▸ Input data
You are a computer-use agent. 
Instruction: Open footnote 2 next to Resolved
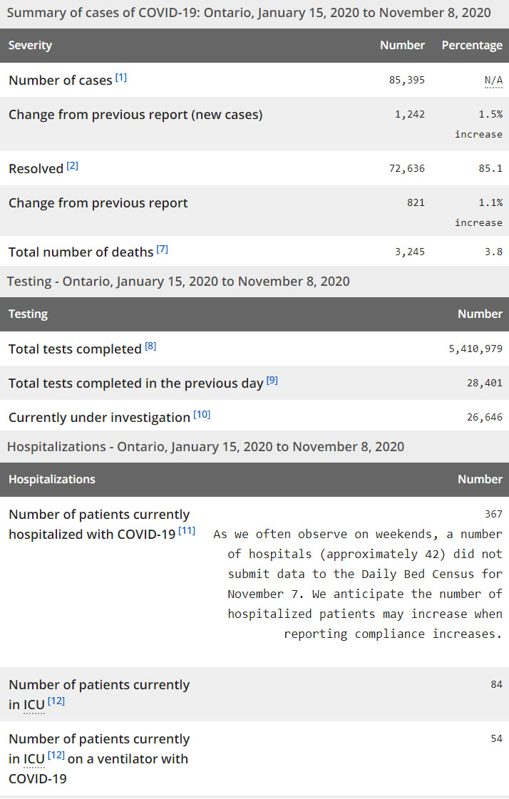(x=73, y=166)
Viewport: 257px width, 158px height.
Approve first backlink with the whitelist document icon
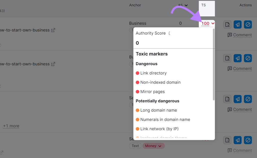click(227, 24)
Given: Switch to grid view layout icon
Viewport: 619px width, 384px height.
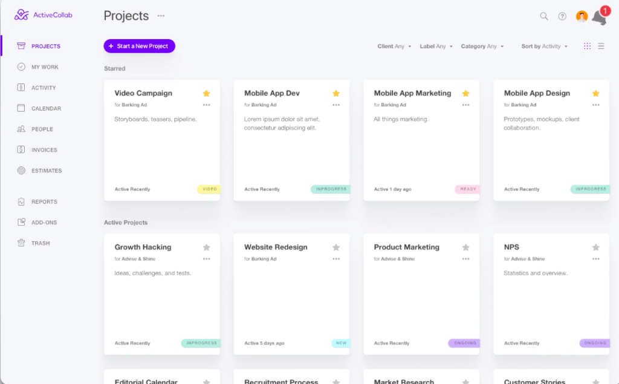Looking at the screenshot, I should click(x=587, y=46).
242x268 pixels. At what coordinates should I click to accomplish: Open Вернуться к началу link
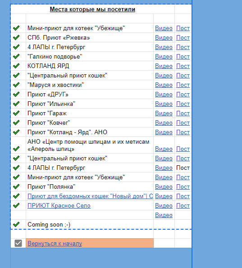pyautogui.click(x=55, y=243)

▸ What is required
All the records need to be repeated exactly, with the images dropped.

▸ Your solution
You are a computer-use agent. 
Instruction: Open footnote 2 next to Resolved
(x=73, y=166)
Viewport: 257px width, 158px height.
Approve first backlink with the whitelist document icon
click(227, 24)
Given: Switch to grid view layout icon
Viewport: 619px width, 384px height.
Looking at the screenshot, I should click(x=587, y=46).
242x268 pixels. At what coordinates should I click to accomplish: Open Вернуться к началу link
pyautogui.click(x=55, y=243)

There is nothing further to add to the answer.